§ **Records provided**

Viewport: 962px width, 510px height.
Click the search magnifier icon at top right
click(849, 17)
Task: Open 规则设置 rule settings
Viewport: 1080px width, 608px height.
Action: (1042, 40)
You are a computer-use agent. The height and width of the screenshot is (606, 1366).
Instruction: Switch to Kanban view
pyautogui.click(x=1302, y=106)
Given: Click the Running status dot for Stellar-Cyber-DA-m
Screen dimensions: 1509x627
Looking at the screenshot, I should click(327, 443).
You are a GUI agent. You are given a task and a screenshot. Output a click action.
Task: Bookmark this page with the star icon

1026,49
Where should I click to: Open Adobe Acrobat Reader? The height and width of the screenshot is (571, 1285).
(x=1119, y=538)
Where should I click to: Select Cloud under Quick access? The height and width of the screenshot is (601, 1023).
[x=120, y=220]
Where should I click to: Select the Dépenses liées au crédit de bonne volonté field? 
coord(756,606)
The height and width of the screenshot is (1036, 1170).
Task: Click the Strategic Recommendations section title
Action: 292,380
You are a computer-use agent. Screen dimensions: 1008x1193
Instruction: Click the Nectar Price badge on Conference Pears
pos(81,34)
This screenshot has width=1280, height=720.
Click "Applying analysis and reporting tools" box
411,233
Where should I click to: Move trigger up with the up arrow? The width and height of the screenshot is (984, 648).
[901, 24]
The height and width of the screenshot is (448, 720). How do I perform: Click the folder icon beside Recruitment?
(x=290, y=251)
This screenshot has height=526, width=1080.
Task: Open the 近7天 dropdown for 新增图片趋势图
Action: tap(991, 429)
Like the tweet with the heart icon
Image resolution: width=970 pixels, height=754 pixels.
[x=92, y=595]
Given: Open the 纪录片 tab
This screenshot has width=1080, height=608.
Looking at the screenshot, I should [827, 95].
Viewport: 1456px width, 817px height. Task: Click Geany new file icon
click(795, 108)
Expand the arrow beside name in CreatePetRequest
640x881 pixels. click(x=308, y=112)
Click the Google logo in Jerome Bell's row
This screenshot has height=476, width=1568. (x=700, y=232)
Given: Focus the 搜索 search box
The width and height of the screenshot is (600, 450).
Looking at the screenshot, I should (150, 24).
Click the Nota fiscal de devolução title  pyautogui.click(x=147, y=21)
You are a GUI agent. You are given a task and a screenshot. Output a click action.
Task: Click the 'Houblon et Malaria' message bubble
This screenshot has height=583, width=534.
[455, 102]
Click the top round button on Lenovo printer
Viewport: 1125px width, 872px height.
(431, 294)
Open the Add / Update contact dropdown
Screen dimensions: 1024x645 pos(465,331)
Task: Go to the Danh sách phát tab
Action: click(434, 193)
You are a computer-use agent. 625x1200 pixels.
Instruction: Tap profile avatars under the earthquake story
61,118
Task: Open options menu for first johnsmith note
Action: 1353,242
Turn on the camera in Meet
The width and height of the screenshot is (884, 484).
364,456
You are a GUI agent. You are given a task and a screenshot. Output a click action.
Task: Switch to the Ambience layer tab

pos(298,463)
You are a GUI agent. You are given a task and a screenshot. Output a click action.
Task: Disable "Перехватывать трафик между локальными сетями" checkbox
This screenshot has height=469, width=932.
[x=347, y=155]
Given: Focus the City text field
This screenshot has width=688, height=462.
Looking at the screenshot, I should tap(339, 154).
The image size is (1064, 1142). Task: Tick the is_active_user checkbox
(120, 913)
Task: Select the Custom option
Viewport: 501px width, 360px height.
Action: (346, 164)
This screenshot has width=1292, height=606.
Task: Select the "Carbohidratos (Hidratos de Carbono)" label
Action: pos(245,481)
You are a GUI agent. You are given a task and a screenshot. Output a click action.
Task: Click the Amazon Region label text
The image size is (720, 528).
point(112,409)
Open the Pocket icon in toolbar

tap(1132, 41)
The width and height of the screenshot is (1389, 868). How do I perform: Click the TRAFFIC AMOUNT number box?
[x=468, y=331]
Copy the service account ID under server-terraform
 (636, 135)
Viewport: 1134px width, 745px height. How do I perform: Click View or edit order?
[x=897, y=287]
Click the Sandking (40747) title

§ **Problem to solve**
Please find every line in the records above that holds the word "text" and copy it.

§ **Written answer**
Given: Focus the City text field
Task: Click the Amazon Region label text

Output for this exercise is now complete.